Classical liberals like Milton Friedman and Friedrich Hayek have supported the idea of a basic income guarantee as an improvement on the current patchwork of welfare programs. The welfare systems in most countries are the product of a century of piecemeal reforms, where politicians have created many overlapping programs targeting different problems and interest groups. This makes perfect sense from the politicians’ perspective; creating a new program allows one to attach one’s name to a high-profile bill, thus winning favorable media attention and votes. It’s the same reason governments often create shiny new highways rather than filling in the potholes on old ones. Where’s the glory in marginally improving something with someone else’s name on it?
As a result of this political process, welfare systems have dramatically higher administrative costs than they need to have. Rather than having separate (and often multiple!) bureaucracies to administer welfare programs for the homeless, the temporarily unemployed, seniors, disabled workers, single mothers, etc., why not fold them all into one? In fact, Milton Friedman’s negative income tax would fold them all into the agency responsible for administering taxes. Replacing a hundred parallel agencies with one agency tasked with administering a simpler system would clearly reduce overhead costs.

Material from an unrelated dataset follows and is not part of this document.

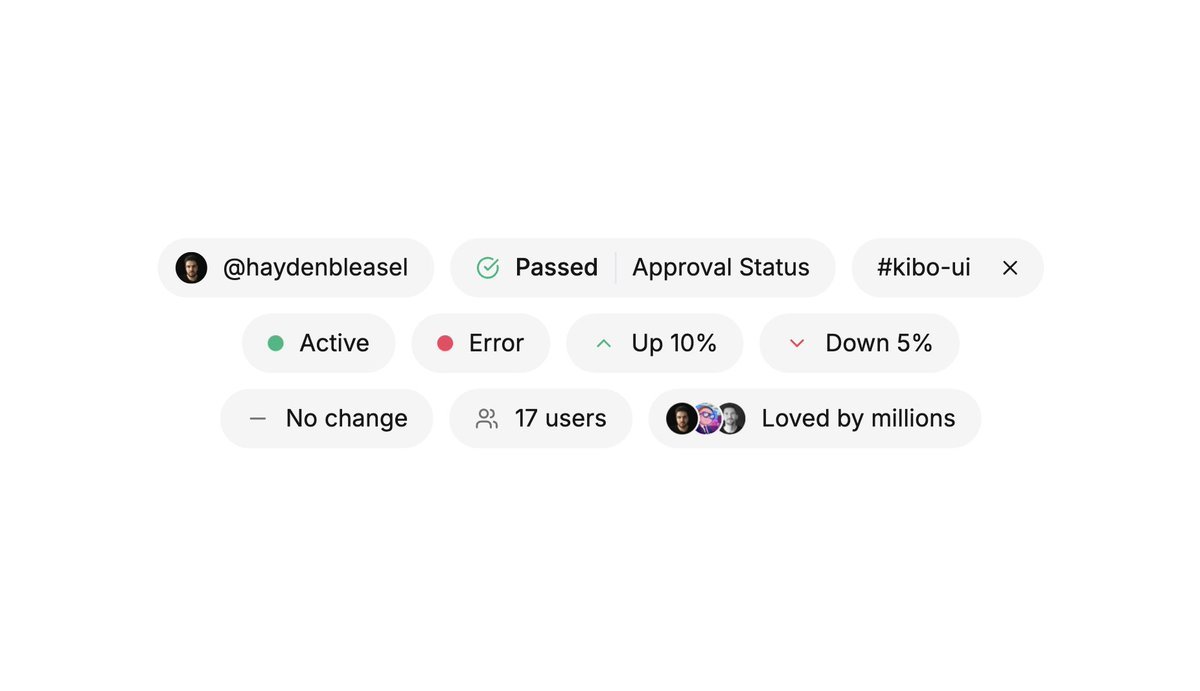Select the #kibo-ui tag label
Viewport: 1200px width, 691px height.
[x=924, y=268]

The other consequence of the patchwork welfare system is that it creates more severe unintended consequences than it needs to. All redistribution schemes affect incentives, but a basic income guarantee paired with a reasonable tax scheme (maybe a flat tax or a progressive consumption tax) would avoid the worst of the perverse incentives. Current welfare systems feature “welfare cliffs,” where many programs abruptly cut off at the same income level, leading to absurdly high implicit marginal tax rates. The examples I’ve seen have situations where earning $1,000 more income can make one ineligible for $10,000 in benefits from various programs. That’s an implicit marginal tax rate of 1000%, far higher than the tax rate paid by the highest of high earners!
Since a basic income guarantee is a lump sum paid to all citizens, it doesn’t have this feature. Marginal tax rates still have to be positive to pay for it, but they would never be higher than 100%.
This all sounds great so far, but as David Henderson points out, the math doesn’t really check out. The way the basic income guarantee is typically sold implies that we could replace current welfare programs with a basic income guarantee and remain revenue neutral.
Here are some back-of-the-envelope calculations to show this wouldn’t work. I’ll look at the Canadian case because I live in Canada, but the results should be similar for other developed economies.
As of the 2013-2014 fiscal year, the Federal Government of Canada spent $72.2 billion on transfers to individuals (including old age security, employment insurance, childcare benefits, etc.). At a population of 35.5 million, that comes out to just over $2000 per person per year. Not enough to live on. I’ve heard proponents of the basic income use $10,000 per person per year as an estimate of how high the basic income would have to be, so calls for a basic income to replace other welfare transfers amount to calls to expand government transfers by a factor of five.
The Basic Income Guarantee Can Replace More Than Just Welfare
Canada and other countries can have a revenue-neutral basic income if we realize just how many government programs are thinly veiled redistribution schemes. The biggest examples are education and medical care.
I think if you ask the supporters of public education and public healthcare why they support these policies, it’s primarily because of equity concerns. What would poor people do if they couldn’t afford education or medicine?
Sometimes you hear efficiency arguments, but a lot of them sound more like ex post rationalizations of the status quo rather than serious justifications for public provision. If you can point to a market failure present in either the market for education or for medicine, that is not sufficient to justify public provision. You also have to show that there is no feasible policy that can fix that market failure without sacrificing the efficiency benefits of markets.
So, for instance, if you think education has positive spillover effects, that justifies at most a Pigouvian subsidy to schools.
For Canada, education and healthcare cost the government about $3000 and $6000 per person per year, respectively. So that’s enough to finance $9000 per person per year of a basic income guarantee. If we abolished public schools, public hospitals, and existing welfare programs, we could pay every single person $10,000 per year for their entire lives and still have money left over.
Ask yourself if you would rather have public education, public healthcare, and whatever transfers you currently receive from the government, or $10,000 every year for your entire life.
Yes, you would have to pay for school and health insurance yourself. But we would expect the prices of both those services to fall with market competition. I know what I would choose.